# new platoon commander



## hockeysgal (3 Dec 2005)

Well I tried to search for a topic that would be similar to what I am posting, but was unsuccessful so here it is.
I will be promoted to 2Lt this year and am a new platoon commander.  Now you would think that after CAP I would be prepared for such a position, but I quickly realized I was not.  Obviously since the beginning of the training year I have learned a lot, both from my staff and from other officers at my unit.  I simply think that many people could use the experience of those who were once in that position on of others who have advice to offer before putting their foot in their mouth.  And since this board is filed with people with previous and current experience in the army it seemed like a good idea.  I think this could also help those who are thinking about going the officer route and aren't sure, as they would learn what kind of work goes into running a platoon.

Since I started it, I guess I'll offer a bit of advice myself.  
Be prepared for the reponsability of running a platoon, it is a lot more work than it seems when you are a member of the platoon.  
I think the hardest thing for me was to know everything about everybody under your command.  It's a lot of information to keep track of, and every week the information changes.

OK that's all I've got for now, but I'm sure others have stuff they would have liked to know when they got their first command position.


----------



## KevinB (4 Dec 2005)

Listen to your Warrant, and dont fuck your troops (literally or figuratively)


----------



## paracowboy (4 Dec 2005)

Listen to your Warrant and go to him for advice when you need it.
Find a senior officer that the NCOs respect and go to him for advice when you need it.


----------



## GO!!! (4 Dec 2005)

If you think everyone is talking about your last mistake and laughing about you behind your back, they probably are.
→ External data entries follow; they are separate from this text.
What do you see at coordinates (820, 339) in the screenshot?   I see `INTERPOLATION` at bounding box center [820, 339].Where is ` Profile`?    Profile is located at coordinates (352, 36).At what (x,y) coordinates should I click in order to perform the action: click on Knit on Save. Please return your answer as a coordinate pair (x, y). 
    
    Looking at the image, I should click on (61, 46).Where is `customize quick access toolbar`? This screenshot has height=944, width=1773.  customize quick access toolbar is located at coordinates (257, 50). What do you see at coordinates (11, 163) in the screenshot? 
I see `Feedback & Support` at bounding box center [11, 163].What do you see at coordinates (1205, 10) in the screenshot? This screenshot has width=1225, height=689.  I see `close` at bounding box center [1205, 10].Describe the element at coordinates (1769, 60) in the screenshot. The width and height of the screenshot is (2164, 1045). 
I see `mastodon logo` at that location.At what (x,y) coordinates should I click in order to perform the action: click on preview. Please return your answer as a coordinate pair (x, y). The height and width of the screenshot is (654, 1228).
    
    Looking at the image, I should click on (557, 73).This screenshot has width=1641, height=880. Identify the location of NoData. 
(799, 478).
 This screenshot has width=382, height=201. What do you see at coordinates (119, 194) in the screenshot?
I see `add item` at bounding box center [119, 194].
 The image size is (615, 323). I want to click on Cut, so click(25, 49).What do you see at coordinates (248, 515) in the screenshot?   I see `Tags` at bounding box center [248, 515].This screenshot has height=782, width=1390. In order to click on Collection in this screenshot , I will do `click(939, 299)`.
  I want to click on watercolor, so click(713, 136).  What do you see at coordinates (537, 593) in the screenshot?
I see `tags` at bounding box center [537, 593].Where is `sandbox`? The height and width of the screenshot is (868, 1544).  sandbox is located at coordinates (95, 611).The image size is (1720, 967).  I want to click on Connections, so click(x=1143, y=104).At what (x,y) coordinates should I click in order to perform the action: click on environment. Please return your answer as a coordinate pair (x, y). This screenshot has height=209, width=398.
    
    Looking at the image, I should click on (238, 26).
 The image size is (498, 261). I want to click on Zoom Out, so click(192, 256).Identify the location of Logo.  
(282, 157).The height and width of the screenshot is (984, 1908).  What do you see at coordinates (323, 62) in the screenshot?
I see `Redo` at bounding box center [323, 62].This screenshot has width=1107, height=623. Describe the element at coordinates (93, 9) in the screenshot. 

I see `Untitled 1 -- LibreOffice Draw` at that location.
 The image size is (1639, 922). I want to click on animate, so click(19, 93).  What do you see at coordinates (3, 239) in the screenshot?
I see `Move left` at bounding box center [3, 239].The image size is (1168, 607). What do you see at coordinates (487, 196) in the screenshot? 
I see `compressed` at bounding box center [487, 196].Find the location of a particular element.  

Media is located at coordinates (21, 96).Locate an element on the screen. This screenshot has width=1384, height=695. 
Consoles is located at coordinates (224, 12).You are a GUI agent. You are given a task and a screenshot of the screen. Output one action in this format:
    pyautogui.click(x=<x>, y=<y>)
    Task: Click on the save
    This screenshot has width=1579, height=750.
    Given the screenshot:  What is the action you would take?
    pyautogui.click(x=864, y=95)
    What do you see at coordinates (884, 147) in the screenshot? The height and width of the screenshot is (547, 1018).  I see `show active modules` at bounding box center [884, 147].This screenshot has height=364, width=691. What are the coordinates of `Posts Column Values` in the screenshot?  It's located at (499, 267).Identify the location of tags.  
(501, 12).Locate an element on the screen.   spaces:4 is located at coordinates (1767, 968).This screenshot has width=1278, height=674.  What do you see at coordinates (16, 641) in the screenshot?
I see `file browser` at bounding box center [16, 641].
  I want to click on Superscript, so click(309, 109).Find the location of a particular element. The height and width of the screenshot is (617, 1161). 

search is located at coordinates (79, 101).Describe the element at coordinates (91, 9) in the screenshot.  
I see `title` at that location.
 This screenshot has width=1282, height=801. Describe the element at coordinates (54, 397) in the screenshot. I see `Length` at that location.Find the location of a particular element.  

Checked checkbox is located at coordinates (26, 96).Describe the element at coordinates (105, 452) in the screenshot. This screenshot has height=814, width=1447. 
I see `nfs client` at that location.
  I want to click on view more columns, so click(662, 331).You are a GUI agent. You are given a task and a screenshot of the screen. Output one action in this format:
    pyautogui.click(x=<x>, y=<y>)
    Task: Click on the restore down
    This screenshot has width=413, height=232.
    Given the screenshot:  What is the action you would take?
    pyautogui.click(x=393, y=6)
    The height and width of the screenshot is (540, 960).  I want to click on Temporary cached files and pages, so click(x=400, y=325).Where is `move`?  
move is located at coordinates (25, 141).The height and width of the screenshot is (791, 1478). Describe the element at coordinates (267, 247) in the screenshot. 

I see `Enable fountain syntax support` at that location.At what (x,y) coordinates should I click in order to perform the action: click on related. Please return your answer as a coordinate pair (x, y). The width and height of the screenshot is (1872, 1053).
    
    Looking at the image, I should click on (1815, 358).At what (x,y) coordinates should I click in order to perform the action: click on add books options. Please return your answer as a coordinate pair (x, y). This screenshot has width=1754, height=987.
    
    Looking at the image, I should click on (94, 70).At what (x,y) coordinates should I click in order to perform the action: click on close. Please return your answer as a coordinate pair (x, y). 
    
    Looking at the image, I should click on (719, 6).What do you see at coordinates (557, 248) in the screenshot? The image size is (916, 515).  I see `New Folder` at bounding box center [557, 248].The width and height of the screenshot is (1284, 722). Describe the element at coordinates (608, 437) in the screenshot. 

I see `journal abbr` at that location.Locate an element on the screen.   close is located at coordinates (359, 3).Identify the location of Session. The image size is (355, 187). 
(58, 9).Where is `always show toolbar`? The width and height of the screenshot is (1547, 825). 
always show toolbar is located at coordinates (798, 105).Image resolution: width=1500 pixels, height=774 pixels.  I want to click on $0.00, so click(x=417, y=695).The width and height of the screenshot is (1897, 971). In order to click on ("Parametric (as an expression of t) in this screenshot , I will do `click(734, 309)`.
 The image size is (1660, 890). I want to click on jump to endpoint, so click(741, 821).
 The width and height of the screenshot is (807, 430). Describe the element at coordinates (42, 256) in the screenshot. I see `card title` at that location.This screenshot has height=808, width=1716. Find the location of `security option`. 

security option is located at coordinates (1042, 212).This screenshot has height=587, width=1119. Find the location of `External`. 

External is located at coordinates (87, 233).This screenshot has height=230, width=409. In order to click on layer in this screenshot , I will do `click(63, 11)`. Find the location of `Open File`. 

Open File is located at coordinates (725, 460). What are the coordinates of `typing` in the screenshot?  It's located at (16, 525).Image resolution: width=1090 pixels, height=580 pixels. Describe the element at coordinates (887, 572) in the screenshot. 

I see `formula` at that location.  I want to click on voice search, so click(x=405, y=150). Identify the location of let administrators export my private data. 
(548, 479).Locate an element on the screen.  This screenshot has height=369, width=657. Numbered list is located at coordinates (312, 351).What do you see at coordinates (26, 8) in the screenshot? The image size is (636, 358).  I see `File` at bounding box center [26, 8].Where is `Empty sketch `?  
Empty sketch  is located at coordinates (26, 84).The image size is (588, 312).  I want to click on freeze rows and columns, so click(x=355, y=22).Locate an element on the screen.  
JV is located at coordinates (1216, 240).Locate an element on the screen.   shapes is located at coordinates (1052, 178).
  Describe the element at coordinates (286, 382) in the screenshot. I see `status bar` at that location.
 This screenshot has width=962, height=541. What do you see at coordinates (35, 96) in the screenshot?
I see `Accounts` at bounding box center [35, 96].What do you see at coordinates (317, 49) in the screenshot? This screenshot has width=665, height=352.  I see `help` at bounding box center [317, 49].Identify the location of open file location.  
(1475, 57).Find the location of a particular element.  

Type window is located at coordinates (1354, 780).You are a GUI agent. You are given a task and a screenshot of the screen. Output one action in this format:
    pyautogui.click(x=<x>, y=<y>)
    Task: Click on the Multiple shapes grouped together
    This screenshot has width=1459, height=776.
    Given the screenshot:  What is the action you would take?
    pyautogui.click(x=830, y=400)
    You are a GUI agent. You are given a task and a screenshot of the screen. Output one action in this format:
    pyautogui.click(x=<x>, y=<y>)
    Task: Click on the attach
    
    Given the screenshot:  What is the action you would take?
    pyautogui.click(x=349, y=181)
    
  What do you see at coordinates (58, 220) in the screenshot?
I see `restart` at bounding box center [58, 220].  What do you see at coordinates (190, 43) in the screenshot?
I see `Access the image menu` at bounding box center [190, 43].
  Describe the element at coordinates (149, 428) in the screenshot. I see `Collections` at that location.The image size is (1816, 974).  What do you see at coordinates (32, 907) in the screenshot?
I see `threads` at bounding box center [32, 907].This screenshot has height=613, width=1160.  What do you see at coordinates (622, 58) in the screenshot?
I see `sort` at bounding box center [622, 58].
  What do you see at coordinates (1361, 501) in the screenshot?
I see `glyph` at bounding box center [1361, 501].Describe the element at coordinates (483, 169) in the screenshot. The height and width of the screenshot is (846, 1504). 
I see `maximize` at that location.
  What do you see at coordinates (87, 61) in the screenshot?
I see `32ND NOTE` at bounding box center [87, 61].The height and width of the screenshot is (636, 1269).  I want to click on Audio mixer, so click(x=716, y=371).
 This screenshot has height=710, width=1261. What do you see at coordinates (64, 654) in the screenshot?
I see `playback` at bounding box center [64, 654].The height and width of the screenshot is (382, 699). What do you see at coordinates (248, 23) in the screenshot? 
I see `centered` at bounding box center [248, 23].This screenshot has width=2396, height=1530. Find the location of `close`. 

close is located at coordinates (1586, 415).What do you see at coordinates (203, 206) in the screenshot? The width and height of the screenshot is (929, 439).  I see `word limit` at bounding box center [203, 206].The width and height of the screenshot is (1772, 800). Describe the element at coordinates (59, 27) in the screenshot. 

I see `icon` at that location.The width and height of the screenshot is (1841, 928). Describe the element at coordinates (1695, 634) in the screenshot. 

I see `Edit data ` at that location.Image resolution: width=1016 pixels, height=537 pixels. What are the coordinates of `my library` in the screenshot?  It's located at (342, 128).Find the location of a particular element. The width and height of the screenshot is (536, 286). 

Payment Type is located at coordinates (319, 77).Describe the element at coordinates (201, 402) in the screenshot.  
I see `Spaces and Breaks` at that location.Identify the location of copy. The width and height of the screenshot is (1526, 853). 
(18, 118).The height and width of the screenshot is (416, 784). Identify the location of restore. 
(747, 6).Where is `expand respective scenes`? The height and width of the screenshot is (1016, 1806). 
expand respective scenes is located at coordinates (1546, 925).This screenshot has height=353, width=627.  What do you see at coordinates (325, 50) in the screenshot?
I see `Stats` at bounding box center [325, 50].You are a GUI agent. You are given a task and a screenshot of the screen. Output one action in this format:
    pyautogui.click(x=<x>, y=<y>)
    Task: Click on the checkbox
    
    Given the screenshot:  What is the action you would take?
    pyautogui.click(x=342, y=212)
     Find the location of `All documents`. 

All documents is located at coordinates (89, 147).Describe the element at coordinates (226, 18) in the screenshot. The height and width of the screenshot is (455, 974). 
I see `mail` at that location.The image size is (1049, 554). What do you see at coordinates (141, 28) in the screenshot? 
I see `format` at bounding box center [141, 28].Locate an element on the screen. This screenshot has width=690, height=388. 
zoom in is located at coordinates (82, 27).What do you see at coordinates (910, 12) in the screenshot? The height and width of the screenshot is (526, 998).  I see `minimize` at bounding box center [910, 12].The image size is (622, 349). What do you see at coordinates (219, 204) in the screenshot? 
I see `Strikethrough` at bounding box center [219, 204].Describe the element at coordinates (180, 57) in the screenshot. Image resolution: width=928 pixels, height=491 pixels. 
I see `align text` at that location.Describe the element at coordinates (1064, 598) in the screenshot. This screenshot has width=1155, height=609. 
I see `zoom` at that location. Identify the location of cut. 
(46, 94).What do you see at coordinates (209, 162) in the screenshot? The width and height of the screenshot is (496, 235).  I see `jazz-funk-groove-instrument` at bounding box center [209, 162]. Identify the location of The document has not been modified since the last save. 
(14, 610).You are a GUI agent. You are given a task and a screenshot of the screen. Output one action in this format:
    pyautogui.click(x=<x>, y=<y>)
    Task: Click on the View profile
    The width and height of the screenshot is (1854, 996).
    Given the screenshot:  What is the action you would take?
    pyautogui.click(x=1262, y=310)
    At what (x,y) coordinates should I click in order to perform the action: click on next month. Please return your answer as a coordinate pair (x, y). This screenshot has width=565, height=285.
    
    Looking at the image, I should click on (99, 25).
Junior officers are an endless source of quality amusement.

Do'nt try to be harder than you are. Just do your job. Frauds are easy to see through and easier to get rid of.


----------



## KevinB (4 Dec 2005)

See the Patricia mafia has chimed in -- and some "people" say we dont mentor  ;D


----------



## PPCLI MCpl (4 Dec 2005)

Remember, it may be the OC's company, but it's your platoon.  Always fight for what you think is best for your troops.  You may not always win, but the troops will respect you more for your efforts.


----------



## Danjanou (4 Dec 2005)

All good advice. Remember you are the platoon commander and therefore you make the call, and give the orders and at the end of ther day you wear any mistakes. However there is a wealth of experience and expertise at your disposal in your Warrant and the NCO's (Sgts, M/Cpls and Cpls), use it.

Most of those posting I would say were around when a newly minted 2/Lt came through the door. I had more than my share of new platoon commanders, some good, most average, some really bad. The later usually came in with the attitude thay knew it all. 

They didn't.


----------



## little jim (4 Dec 2005)

Inf Off,

    You can probably see a common chain of thought in most of the posts concerning 'new' officers and their first commands.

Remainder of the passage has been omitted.